WORK INSTRUCTION: Type out the listing again, exactly, with every line included.

EXERCISE DATA:
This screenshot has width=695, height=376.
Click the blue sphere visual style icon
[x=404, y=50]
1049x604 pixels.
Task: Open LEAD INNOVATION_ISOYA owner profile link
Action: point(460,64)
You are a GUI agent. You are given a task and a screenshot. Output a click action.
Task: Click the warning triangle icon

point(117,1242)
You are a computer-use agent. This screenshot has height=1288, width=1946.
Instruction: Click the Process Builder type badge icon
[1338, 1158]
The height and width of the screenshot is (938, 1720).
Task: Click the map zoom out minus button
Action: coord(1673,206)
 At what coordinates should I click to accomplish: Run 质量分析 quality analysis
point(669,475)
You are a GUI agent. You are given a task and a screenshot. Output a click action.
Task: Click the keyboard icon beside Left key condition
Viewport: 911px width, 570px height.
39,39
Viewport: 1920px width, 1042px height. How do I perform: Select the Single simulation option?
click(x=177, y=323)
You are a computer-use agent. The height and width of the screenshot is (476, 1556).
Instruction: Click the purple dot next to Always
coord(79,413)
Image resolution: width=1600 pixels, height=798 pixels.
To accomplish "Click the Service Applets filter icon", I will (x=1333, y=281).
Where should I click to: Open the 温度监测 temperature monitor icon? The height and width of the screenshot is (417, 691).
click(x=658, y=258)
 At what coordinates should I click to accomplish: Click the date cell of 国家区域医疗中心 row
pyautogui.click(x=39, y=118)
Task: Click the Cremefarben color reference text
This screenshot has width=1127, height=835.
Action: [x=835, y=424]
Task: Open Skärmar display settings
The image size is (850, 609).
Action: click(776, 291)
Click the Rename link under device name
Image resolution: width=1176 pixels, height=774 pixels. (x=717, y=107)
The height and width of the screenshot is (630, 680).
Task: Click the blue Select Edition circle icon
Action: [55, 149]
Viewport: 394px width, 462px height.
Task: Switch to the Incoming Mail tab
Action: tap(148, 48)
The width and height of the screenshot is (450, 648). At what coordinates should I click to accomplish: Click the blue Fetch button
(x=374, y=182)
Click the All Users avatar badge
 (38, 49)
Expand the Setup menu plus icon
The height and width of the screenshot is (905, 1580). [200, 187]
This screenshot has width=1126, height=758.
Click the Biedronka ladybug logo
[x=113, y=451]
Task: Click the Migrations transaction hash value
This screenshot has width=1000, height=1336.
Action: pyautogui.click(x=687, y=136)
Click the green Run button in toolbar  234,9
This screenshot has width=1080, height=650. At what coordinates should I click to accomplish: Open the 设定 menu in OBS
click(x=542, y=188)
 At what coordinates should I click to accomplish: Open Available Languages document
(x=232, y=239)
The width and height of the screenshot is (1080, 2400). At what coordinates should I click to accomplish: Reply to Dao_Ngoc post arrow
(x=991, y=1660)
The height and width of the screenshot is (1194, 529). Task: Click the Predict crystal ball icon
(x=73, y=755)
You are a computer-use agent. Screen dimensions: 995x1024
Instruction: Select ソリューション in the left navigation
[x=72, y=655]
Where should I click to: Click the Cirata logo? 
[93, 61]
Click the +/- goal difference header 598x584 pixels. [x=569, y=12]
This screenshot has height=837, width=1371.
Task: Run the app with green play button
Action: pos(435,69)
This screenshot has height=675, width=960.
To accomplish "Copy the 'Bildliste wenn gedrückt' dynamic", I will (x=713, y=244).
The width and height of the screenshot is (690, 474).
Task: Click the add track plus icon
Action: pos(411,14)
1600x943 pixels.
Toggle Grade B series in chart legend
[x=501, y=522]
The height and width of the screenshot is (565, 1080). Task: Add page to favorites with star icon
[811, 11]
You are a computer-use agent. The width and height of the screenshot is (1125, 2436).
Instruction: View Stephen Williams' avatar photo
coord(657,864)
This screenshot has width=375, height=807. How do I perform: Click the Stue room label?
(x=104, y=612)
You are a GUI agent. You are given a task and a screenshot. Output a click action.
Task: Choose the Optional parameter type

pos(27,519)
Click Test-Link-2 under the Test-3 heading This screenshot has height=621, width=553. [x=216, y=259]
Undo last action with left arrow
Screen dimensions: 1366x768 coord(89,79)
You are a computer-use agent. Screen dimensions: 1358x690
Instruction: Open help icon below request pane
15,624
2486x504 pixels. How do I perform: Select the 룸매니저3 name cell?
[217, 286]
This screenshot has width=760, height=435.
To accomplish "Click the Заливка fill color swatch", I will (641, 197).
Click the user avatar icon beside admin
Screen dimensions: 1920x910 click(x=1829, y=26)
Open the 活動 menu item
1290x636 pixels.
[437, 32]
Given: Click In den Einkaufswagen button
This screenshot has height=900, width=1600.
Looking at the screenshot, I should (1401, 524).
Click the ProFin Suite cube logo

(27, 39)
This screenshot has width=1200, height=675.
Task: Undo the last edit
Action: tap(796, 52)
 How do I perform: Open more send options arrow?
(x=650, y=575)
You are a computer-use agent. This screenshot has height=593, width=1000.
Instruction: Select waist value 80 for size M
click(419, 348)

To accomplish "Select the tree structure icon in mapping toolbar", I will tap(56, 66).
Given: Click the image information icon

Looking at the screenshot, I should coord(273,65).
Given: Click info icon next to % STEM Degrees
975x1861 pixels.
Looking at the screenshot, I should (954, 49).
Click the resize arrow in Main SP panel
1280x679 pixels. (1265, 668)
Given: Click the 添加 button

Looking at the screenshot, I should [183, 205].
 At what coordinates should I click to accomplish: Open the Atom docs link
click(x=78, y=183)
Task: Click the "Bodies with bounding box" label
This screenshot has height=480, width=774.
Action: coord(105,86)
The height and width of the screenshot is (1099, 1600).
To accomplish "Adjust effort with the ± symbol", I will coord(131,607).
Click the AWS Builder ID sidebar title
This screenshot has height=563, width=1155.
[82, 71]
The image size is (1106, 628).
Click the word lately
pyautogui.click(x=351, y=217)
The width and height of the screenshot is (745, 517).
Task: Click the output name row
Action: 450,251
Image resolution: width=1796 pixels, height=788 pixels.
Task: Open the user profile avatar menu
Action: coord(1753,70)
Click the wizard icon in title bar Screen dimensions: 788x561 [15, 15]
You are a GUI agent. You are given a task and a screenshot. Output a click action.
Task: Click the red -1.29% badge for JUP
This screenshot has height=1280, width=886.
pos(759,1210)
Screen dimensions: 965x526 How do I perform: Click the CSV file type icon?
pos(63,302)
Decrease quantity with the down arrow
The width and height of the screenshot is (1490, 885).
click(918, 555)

RESPONSE:
This screenshot has width=695, height=376.
Click the blue sphere visual style icon
[x=404, y=50]
1049x604 pixels.
Task: Open LEAD INNOVATION_ISOYA owner profile link
Action: point(460,64)
You are a GUI agent. You are given a task and a screenshot. Output a click action.
Task: Click the warning triangle icon

point(117,1242)
You are a computer-use agent. This screenshot has height=1288, width=1946.
Instruction: Click the Process Builder type badge icon
[1338, 1158]
The height and width of the screenshot is (938, 1720).
Task: Click the map zoom out minus button
Action: coord(1673,206)
 At what coordinates should I click to accomplish: Run 质量分析 quality analysis
point(669,475)
You are a GUI agent. You are given a task and a screenshot. Output a click action.
Task: Click the keyboard icon beside Left key condition
Viewport: 911px width, 570px height.
39,39
Viewport: 1920px width, 1042px height. How do I perform: Select the Single simulation option?
click(x=177, y=323)
You are a computer-use agent. The height and width of the screenshot is (476, 1556).
Instruction: Click the purple dot next to Always
coord(79,413)
Image resolution: width=1600 pixels, height=798 pixels.
To accomplish "Click the Service Applets filter icon", I will (x=1333, y=281).
Where should I click to: Open the 温度监测 temperature monitor icon? The height and width of the screenshot is (417, 691).
click(x=658, y=258)
 At what coordinates should I click to accomplish: Click the date cell of 国家区域医疗中心 row
pyautogui.click(x=39, y=118)
Task: Click the Cremefarben color reference text
This screenshot has width=1127, height=835.
Action: [x=835, y=424]
Task: Open Skärmar display settings
The image size is (850, 609).
Action: click(776, 291)
Click the Rename link under device name
Image resolution: width=1176 pixels, height=774 pixels. (x=717, y=107)
The height and width of the screenshot is (630, 680).
Task: Click the blue Select Edition circle icon
Action: [55, 149]
Viewport: 394px width, 462px height.
Task: Switch to the Incoming Mail tab
Action: tap(148, 48)
The width and height of the screenshot is (450, 648). At what coordinates should I click to accomplish: Click the blue Fetch button
(x=374, y=182)
Click the All Users avatar badge
 (38, 49)
Expand the Setup menu plus icon
The height and width of the screenshot is (905, 1580). [200, 187]
This screenshot has width=1126, height=758.
Click the Biedronka ladybug logo
[x=113, y=451]
Task: Click the Migrations transaction hash value
This screenshot has width=1000, height=1336.
Action: pyautogui.click(x=687, y=136)
Click the green Run button in toolbar  234,9
This screenshot has width=1080, height=650. At what coordinates should I click to accomplish: Open the 设定 menu in OBS
click(x=542, y=188)
 At what coordinates should I click to accomplish: Open Available Languages document
(x=232, y=239)
The width and height of the screenshot is (1080, 2400). At what coordinates should I click to accomplish: Reply to Dao_Ngoc post arrow
(x=991, y=1660)
The height and width of the screenshot is (1194, 529). Task: Click the Predict crystal ball icon
(x=73, y=755)
You are a computer-use agent. Screen dimensions: 995x1024
Instruction: Select ソリューション in the left navigation
[x=72, y=655]
Where should I click to: Click the Cirata logo? 
[93, 61]
Click the +/- goal difference header 598x584 pixels. [x=569, y=12]
This screenshot has height=837, width=1371.
Task: Run the app with green play button
Action: pos(435,69)
This screenshot has height=675, width=960.
To accomplish "Copy the 'Bildliste wenn gedrückt' dynamic", I will (x=713, y=244).
The width and height of the screenshot is (690, 474).
Task: Click the add track plus icon
Action: pos(411,14)
1600x943 pixels.
Toggle Grade B series in chart legend
[x=501, y=522]
The height and width of the screenshot is (565, 1080). Task: Add page to favorites with star icon
[811, 11]
You are a computer-use agent. The width and height of the screenshot is (1125, 2436).
Instruction: View Stephen Williams' avatar photo
coord(657,864)
This screenshot has width=375, height=807. How do I perform: Click the Stue room label?
(x=104, y=612)
You are a GUI agent. You are given a task and a screenshot. Output a click action.
Task: Choose the Optional parameter type

pos(27,519)
Click Test-Link-2 under the Test-3 heading This screenshot has height=621, width=553. [x=216, y=259]
Undo last action with left arrow
Screen dimensions: 1366x768 coord(89,79)
You are a computer-use agent. Screen dimensions: 1358x690
Instruction: Open help icon below request pane
15,624
2486x504 pixels. How do I perform: Select the 룸매니저3 name cell?
[217, 286]
This screenshot has width=760, height=435.
To accomplish "Click the Заливка fill color swatch", I will (641, 197).
Click the user avatar icon beside admin
Screen dimensions: 1920x910 click(x=1829, y=26)
Open the 活動 menu item
1290x636 pixels.
[437, 32]
Given: Click In den Einkaufswagen button
This screenshot has height=900, width=1600.
Looking at the screenshot, I should (1401, 524).
Click the ProFin Suite cube logo

(27, 39)
This screenshot has width=1200, height=675.
Task: Undo the last edit
Action: tap(796, 52)
 How do I perform: Open more send options arrow?
(x=650, y=575)
You are a computer-use agent. This screenshot has height=593, width=1000.
Instruction: Select waist value 80 for size M
click(419, 348)

To accomplish "Select the tree structure icon in mapping toolbar", I will tap(56, 66).
Given: Click the image information icon

Looking at the screenshot, I should coord(273,65).
Given: Click info icon next to % STEM Degrees
975x1861 pixels.
Looking at the screenshot, I should (954, 49).
Click the resize arrow in Main SP panel
1280x679 pixels. (1265, 668)
Given: Click the 添加 button

Looking at the screenshot, I should [183, 205].
 At what coordinates should I click to accomplish: Open the Atom docs link
click(x=78, y=183)
Task: Click the "Bodies with bounding box" label
This screenshot has height=480, width=774.
Action: coord(105,86)
The height and width of the screenshot is (1099, 1600).
To accomplish "Adjust effort with the ± symbol", I will coord(131,607).
Click the AWS Builder ID sidebar title
This screenshot has height=563, width=1155.
[82, 71]
The image size is (1106, 628).
Click the word lately
pyautogui.click(x=351, y=217)
The width and height of the screenshot is (745, 517).
Task: Click the output name row
Action: 450,251
Image resolution: width=1796 pixels, height=788 pixels.
Task: Open the user profile avatar menu
Action: coord(1753,70)
Click the wizard icon in title bar Screen dimensions: 788x561 [15, 15]
You are a GUI agent. You are given a task and a screenshot. Output a click action.
Task: Click the red -1.29% badge for JUP
This screenshot has height=1280, width=886.
pos(759,1210)
Screen dimensions: 965x526 How do I perform: Click the CSV file type icon?
pos(63,302)
Decrease quantity with the down arrow
The width and height of the screenshot is (1490, 885).
click(918, 555)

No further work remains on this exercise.